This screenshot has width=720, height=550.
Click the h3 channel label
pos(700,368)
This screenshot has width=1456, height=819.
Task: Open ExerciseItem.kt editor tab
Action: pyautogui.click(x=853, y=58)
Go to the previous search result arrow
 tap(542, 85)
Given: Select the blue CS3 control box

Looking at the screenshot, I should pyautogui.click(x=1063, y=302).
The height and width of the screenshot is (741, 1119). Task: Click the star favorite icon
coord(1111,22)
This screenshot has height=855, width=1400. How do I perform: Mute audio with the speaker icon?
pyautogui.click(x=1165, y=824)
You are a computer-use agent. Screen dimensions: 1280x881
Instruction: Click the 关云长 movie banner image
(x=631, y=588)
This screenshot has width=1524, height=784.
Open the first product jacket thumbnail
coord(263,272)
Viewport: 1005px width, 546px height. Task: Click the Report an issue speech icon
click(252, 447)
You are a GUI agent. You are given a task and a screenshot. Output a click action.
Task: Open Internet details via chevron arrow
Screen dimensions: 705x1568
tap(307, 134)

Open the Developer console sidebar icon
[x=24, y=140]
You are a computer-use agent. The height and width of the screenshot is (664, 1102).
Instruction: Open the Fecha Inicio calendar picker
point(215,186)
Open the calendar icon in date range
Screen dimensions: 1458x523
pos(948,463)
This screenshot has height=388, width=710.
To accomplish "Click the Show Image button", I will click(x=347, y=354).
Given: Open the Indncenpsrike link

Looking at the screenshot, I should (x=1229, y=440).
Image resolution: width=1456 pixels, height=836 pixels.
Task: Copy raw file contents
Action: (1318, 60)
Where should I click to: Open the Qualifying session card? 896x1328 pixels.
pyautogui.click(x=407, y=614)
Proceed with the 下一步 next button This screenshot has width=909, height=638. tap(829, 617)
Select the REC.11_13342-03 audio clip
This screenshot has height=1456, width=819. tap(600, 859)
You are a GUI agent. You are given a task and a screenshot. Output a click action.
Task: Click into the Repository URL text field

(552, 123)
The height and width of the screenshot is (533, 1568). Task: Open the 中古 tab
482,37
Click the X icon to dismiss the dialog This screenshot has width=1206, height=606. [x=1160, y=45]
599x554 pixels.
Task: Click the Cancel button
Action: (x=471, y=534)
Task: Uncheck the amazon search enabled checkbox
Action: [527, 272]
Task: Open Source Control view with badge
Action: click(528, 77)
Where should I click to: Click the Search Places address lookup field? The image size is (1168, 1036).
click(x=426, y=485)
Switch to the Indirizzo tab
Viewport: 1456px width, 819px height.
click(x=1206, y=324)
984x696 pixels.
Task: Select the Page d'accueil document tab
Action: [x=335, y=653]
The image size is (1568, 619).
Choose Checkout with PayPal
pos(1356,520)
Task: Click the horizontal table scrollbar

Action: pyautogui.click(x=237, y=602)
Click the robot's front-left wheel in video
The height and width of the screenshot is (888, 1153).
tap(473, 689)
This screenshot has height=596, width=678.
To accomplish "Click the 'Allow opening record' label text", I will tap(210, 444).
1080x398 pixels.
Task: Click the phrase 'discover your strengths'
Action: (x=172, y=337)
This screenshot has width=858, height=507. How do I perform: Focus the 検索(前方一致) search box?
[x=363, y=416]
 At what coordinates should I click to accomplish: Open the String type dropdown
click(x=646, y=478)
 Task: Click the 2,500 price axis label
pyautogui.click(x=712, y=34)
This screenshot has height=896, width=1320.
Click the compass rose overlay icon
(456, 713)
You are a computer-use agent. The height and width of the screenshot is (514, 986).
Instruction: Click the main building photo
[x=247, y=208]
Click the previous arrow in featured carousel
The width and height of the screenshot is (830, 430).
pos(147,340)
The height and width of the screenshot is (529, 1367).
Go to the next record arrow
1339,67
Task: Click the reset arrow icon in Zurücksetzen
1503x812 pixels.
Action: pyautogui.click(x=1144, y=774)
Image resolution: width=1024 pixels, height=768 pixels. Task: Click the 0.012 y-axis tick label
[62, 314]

▸ WHAT YOU HAVE TO DO
Rewrite the lines above as a numbered list, leaving out any blank lines.

▸ RESPONSE TO THIS EXERCISE
1. This screenshot has width=720, height=550.
2. Click the h3 channel label
3. pos(700,368)
4. This screenshot has width=1456, height=819.
5. Task: Open ExerciseItem.kt editor tab
6. Action: pyautogui.click(x=853, y=58)
7. Go to the previous search result arrow
8.  tap(542, 85)
9. Given: Select the blue CS3 control box
10. Looking at the screenshot, I should pyautogui.click(x=1063, y=302).
11. The height and width of the screenshot is (741, 1119). Task: Click the star favorite icon
12. coord(1111,22)
13. This screenshot has height=855, width=1400. How do I perform: Mute audio with the speaker icon?
14. pyautogui.click(x=1165, y=824)
15. You are a computer-use agent. Screen dimensions: 1280x881
16. Instruction: Click the 关云长 movie banner image
17. (x=631, y=588)
18. This screenshot has width=1524, height=784.
19. Open the first product jacket thumbnail
20. coord(263,272)
21. Viewport: 1005px width, 546px height. Task: Click the Report an issue speech icon
22. click(252, 447)
23. You are a GUI agent. You are given a task and a screenshot. Output a click action.
24. Task: Open Internet details via chevron arrow
25. Screen dimensions: 705x1568
26. tap(307, 134)
27. Open the Developer console sidebar icon
28. [x=24, y=140]
29. You are a computer-use agent. The height and width of the screenshot is (664, 1102).
30. Instruction: Open the Fecha Inicio calendar picker
31. point(215,186)
32. Open the calendar icon in date range
33. Screen dimensions: 1458x523
34. pos(948,463)
35. This screenshot has height=388, width=710.
36. To accomplish "Click the Show Image button", I will click(x=347, y=354).
37. Given: Open the Indncenpsrike link
38. Looking at the screenshot, I should (x=1229, y=440).
39. Image resolution: width=1456 pixels, height=836 pixels.
40. Task: Copy raw file contents
41. Action: (1318, 60)
42. Where should I click to: Open the Qualifying session card? 896x1328 pixels.
43. pyautogui.click(x=407, y=614)
44. Proceed with the 下一步 next button This screenshot has width=909, height=638. tap(829, 617)
45. Select the REC.11_13342-03 audio clip
46. This screenshot has height=1456, width=819. tap(600, 859)
47. You are a GUI agent. You are given a task and a screenshot. Output a click action.
48. Task: Click into the Repository URL text field
49. (552, 123)
50. The height and width of the screenshot is (533, 1568). Task: Open the 中古 tab
51. 482,37
52. Click the X icon to dismiss the dialog This screenshot has width=1206, height=606. [x=1160, y=45]
53. 599x554 pixels.
54. Task: Click the Cancel button
55. Action: (x=471, y=534)
56. Task: Uncheck the amazon search enabled checkbox
57. Action: [527, 272]
58. Task: Open Source Control view with badge
59. Action: click(528, 77)
60. Where should I click to: Click the Search Places address lookup field? The image size is (1168, 1036).
61. click(x=426, y=485)
62. Switch to the Indirizzo tab
63. Viewport: 1456px width, 819px height.
64. click(x=1206, y=324)
65. 984x696 pixels.
66. Task: Select the Page d'accueil document tab
67. Action: [x=335, y=653]
68. The image size is (1568, 619).
69. Choose Checkout with PayPal
70. pos(1356,520)
71. Task: Click the horizontal table scrollbar
72. Action: pyautogui.click(x=237, y=602)
73. Click the robot's front-left wheel in video
74. The height and width of the screenshot is (888, 1153).
75. tap(473, 689)
76. This screenshot has height=596, width=678.
77. To accomplish "Click the 'Allow opening record' label text", I will tap(210, 444).
78. 1080x398 pixels.
79. Task: Click the phrase 'discover your strengths'
80. Action: (x=172, y=337)
81. This screenshot has width=858, height=507. How do I perform: Focus the 検索(前方一致) search box?
82. [x=363, y=416]
83.  At what coordinates should I click to accomplish: Open the String type dropdown
84. click(x=646, y=478)
85.  Task: Click the 2,500 price axis label
86. pyautogui.click(x=712, y=34)
87. This screenshot has height=896, width=1320.
88. Click the compass rose overlay icon
89. (456, 713)
90. You are a computer-use agent. The height and width of the screenshot is (514, 986).
91. Instruction: Click the main building photo
92. [x=247, y=208]
93. Click the previous arrow in featured carousel
94. The width and height of the screenshot is (830, 430).
95. pos(147,340)
96. The height and width of the screenshot is (529, 1367).
97. Go to the next record arrow
98. 1339,67
99. Task: Click the reset arrow icon in Zurücksetzen
100. 1503x812 pixels.
101. Action: pyautogui.click(x=1144, y=774)
102. Image resolution: width=1024 pixels, height=768 pixels. Task: Click the 0.012 y-axis tick label
103. [62, 314]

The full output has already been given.